It is a tuple of :class:`attr.Attribute` carrying meta-data about each attribute.
So it is fairly simple to build your own decorators on top of ``attrs``:
.. doctest::
>>> import attr
>>> def print_attrs(cls):
... print(cls.__attrs_attrs__)
>>> @print_attrs
... @attr.s
... class C(object):
... a = attr.ib()
(Attribute(name='a', default=NOTHING, validator=None, repr=True, cmp=True, hash=None, init=True, metadata=mappingproxy({}), type=None, converter=None),)
.. warning::
The :func:`attr.s` decorator **must** be applied first because it puts ``__attrs_attrs__`` in place!
That means that is has to come *after* your decorator because::
@a
@b
def f():
pass
is just `syntactic sugar <https://en.wikipedia.org/wiki/Syntactic_sugar>`_ for::
def original_f():
pass
f = a(b(original_f))
Wrapping the Decorator
----------------------
A more elegant way can be to wrap ``attrs`` altogether and build a class `DSL <https://en.wikipedia.org/wiki/Domain-specific_language>`_ on top of it.
An example for that is the package `environ_config <https://github.com/hynek/environ_config>`_ that uses ``attrs`` under the hood to define environment-based configurations declaratively without exposing ``attrs`` APIs at all.
Types
-----
``attrs`` offers two ways of attaching type information to attributes:
- `PEP 526 <https://www.python.org/dev/peps/pep-0526/>`_ annotations on Python 3.6 and later,
- and the *type* argument to :func:`attr.ib`.

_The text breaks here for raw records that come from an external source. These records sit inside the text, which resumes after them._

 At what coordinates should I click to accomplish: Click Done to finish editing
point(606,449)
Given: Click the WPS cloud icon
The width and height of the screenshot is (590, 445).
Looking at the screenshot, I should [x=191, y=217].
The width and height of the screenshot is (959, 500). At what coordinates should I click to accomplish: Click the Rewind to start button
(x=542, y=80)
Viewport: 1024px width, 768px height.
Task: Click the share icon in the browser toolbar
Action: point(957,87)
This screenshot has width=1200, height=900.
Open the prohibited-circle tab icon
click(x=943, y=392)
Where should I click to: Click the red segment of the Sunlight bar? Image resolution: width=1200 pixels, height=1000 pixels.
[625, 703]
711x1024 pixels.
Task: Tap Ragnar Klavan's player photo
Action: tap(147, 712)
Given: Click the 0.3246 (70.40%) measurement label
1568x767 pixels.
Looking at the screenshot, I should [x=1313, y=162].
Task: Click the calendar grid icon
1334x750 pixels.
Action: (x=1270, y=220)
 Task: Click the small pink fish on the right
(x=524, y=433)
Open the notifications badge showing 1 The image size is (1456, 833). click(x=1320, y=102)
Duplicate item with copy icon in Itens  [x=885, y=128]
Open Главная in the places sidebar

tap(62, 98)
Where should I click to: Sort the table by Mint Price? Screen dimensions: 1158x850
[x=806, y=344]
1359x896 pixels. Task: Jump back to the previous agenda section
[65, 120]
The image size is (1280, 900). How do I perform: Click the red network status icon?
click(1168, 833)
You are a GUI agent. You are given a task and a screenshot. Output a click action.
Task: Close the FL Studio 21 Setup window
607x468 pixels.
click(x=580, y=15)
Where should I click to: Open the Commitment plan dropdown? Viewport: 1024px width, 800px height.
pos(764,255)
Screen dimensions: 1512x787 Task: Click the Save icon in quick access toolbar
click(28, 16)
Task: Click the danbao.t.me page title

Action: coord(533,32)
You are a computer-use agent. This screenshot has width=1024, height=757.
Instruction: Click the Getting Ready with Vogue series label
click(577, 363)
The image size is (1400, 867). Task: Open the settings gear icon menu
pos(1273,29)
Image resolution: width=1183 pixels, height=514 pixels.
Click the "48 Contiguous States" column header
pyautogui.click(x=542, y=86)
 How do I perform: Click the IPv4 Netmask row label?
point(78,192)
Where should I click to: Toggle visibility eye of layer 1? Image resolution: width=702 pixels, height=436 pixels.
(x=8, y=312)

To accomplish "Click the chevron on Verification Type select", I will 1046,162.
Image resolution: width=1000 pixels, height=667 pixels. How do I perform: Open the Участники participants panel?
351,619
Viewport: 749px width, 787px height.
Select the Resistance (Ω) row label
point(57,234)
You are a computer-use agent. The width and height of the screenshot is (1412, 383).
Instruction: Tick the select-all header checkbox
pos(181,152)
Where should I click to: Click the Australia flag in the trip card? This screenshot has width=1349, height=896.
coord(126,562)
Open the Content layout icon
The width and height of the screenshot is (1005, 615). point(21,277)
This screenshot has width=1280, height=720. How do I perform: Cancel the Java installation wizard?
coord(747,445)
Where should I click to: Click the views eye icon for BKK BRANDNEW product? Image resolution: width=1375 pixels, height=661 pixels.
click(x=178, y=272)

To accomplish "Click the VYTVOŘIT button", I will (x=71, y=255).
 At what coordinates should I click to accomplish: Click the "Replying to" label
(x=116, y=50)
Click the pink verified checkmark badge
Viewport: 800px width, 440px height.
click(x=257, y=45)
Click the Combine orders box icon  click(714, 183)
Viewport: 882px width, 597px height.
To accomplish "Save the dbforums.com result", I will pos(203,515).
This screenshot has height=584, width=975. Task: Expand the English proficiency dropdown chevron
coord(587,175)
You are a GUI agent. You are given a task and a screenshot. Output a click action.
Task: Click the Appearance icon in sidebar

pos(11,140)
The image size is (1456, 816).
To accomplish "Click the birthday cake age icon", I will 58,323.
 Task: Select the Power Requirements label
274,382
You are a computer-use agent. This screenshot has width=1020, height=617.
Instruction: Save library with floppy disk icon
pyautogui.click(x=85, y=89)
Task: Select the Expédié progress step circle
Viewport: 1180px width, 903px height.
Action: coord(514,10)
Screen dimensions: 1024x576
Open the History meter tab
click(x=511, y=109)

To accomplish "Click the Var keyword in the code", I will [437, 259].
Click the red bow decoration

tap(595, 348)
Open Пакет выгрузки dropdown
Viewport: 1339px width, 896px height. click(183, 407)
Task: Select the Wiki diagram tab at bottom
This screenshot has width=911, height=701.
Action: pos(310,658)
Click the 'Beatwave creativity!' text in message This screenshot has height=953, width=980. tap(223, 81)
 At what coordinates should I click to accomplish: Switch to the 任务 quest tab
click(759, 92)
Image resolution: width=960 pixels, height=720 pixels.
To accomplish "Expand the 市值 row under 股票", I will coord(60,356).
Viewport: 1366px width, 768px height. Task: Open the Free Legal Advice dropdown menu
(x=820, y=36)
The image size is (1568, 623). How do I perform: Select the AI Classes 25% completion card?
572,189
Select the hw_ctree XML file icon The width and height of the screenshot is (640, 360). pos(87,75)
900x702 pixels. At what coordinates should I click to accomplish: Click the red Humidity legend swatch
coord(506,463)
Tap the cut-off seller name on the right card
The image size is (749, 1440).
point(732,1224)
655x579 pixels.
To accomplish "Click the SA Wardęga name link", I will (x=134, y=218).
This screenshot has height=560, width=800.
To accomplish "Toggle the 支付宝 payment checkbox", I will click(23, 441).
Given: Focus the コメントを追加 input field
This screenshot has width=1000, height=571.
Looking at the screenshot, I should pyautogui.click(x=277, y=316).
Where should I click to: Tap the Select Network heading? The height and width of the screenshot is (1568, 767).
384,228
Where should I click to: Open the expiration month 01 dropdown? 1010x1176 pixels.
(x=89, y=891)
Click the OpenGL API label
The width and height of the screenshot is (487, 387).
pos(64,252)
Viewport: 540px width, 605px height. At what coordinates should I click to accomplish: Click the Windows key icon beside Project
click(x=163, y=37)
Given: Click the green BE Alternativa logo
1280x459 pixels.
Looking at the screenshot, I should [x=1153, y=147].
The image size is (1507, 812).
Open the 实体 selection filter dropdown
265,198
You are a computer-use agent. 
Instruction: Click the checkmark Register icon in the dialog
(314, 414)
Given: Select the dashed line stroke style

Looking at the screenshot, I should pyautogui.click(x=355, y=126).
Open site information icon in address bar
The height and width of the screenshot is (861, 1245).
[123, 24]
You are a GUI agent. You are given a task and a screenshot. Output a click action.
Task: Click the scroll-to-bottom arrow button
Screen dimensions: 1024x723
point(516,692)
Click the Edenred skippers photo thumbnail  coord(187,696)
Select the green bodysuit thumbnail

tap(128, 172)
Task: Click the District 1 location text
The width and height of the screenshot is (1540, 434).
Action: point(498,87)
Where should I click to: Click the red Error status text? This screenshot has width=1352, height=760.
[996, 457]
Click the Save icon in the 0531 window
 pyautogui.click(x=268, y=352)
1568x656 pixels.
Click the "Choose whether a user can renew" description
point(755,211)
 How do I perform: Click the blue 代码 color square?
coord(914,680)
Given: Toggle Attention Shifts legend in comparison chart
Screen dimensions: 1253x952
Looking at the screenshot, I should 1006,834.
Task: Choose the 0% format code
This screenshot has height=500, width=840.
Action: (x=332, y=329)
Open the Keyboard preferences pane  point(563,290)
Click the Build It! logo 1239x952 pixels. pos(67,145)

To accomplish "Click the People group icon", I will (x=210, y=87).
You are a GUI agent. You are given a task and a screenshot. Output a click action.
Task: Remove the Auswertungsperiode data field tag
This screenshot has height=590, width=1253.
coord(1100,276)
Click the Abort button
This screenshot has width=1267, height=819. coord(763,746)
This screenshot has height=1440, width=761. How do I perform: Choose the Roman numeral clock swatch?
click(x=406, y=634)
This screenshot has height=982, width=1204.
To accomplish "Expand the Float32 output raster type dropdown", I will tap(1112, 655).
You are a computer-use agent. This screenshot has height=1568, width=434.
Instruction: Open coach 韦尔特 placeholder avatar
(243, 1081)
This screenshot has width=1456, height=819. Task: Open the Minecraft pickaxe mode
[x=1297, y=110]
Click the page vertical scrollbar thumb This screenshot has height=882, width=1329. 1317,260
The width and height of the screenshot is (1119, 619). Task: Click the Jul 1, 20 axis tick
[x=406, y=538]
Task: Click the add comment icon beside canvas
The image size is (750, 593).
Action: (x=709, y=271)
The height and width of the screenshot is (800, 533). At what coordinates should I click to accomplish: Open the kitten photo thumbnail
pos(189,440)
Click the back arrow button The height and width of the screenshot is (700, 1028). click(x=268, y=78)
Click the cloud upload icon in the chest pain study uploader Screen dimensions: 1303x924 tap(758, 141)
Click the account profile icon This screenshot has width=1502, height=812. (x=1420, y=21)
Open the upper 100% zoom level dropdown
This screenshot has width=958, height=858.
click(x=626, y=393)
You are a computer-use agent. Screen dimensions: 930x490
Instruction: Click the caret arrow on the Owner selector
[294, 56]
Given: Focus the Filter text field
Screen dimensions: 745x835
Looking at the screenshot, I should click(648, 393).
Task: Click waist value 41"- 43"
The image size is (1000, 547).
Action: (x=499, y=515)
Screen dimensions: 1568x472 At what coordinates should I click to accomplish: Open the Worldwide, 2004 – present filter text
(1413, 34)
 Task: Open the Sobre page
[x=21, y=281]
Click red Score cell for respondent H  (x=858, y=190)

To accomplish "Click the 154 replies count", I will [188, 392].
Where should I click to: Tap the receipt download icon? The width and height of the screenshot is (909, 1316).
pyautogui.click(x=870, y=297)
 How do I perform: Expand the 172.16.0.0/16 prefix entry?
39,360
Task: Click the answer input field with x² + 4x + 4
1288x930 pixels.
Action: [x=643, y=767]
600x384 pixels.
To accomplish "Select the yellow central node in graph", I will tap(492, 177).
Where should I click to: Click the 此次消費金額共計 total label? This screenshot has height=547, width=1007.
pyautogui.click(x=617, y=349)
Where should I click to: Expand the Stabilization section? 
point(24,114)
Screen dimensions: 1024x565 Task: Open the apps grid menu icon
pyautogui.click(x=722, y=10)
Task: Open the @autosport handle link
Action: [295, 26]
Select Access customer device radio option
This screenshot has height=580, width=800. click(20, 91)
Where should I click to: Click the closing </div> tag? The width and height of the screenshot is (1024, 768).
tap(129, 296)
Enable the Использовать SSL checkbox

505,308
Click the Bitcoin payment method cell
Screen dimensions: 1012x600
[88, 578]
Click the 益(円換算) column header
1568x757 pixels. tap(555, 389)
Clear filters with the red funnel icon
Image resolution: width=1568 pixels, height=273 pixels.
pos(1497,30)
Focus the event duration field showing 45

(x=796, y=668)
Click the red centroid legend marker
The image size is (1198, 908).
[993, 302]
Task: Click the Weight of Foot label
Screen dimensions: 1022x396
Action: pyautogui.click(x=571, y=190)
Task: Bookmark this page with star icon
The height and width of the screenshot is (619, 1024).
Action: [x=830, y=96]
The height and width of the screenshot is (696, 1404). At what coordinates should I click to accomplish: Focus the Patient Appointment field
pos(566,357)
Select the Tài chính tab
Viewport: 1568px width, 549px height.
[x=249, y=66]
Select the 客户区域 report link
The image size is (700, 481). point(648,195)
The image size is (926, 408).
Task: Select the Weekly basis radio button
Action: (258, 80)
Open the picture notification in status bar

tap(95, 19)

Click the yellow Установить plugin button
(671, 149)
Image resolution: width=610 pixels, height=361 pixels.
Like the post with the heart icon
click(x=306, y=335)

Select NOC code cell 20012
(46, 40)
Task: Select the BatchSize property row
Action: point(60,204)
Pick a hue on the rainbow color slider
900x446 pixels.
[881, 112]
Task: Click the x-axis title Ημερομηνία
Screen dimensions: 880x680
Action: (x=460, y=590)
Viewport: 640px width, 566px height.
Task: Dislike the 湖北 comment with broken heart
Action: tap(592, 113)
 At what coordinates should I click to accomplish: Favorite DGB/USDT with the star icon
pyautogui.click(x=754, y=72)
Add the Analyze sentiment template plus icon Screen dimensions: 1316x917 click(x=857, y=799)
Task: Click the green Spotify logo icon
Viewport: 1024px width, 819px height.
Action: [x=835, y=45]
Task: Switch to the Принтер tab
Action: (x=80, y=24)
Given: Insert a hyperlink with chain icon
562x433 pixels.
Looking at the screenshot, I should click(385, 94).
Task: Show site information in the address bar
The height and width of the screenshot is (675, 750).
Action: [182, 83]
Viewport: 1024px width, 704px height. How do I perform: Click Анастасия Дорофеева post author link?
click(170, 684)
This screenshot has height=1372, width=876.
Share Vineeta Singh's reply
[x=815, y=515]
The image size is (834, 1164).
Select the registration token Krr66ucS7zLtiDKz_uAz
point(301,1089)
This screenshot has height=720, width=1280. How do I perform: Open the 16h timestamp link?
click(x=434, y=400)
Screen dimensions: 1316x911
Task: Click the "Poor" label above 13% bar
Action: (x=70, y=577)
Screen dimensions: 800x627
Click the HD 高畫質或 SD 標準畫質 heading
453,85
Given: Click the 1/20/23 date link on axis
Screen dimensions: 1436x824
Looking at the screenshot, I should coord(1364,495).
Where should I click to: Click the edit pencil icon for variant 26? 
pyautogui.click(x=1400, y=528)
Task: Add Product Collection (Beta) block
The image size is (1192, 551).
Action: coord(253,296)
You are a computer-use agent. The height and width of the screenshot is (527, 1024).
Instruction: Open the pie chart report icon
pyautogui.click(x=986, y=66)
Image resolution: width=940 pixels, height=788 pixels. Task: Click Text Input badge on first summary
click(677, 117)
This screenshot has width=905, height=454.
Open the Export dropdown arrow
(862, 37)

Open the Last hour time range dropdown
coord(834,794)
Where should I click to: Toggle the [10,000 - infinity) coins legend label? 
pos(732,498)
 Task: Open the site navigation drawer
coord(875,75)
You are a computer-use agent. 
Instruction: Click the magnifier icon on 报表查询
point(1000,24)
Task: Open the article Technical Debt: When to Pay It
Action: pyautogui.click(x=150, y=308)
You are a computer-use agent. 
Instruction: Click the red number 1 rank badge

This information is available to you:
.. doctest::
>>> import attr
>>> @attr.s
... class C(object):
... x: int = attr.ib()
... y = attr.ib(type=str)
>>> attr.fields(C).x.type
<class 'int'>
>>> attr.fields(C).y.type
<class 'str'>
Currently, ``attrs`` doesn't do anything with this information but it's very useful if you'd like to write your own validators or serializers!
.. _extending_metadata:
Metadata
--------
If you're the author of a third-party library with ``attrs`` integration, you may want to take advantage of attribute metadata.
Here are some tips for effective use of metadata:
- Try making your metadata keys and values immutable.
This keeps the entire ``Attribute`` instances immutable too.
- To avoid metadata key collisions, consider exposing your metadata keys from your modules.::
from mylib import MY_METADATA_KEY
@attr.s
class C(object):
x = attr.ib(metadata={MY_METADATA_KEY: 1})
Metadata should be composable, so consider supporting this approach even if you decide implementing your metadata in one of the following ways.
- Expose ``attr.ib`` wrappers for your specific metadata.
This is a more graceful approach if your users don't require metadata from other libraries.
.. doctest::
>>> MY_TYPE_METADATA = '__my_type_metadata'
>>>
>>> def typed(cls, default=attr.NOTHING, validator=None, repr=True, cmp=True, hash=None, init=True, convert=None, metadata={}):
... metadata = dict() if not metadata else metadata
... metadata[MY_TYPE_METADATA] = cls
... return attr.ib(default, validator, repr, cmp, hash, init, convert, metadata)
>>>
>>> @attr.s
... class C(object):
... x = typed(int, default=1, init=False)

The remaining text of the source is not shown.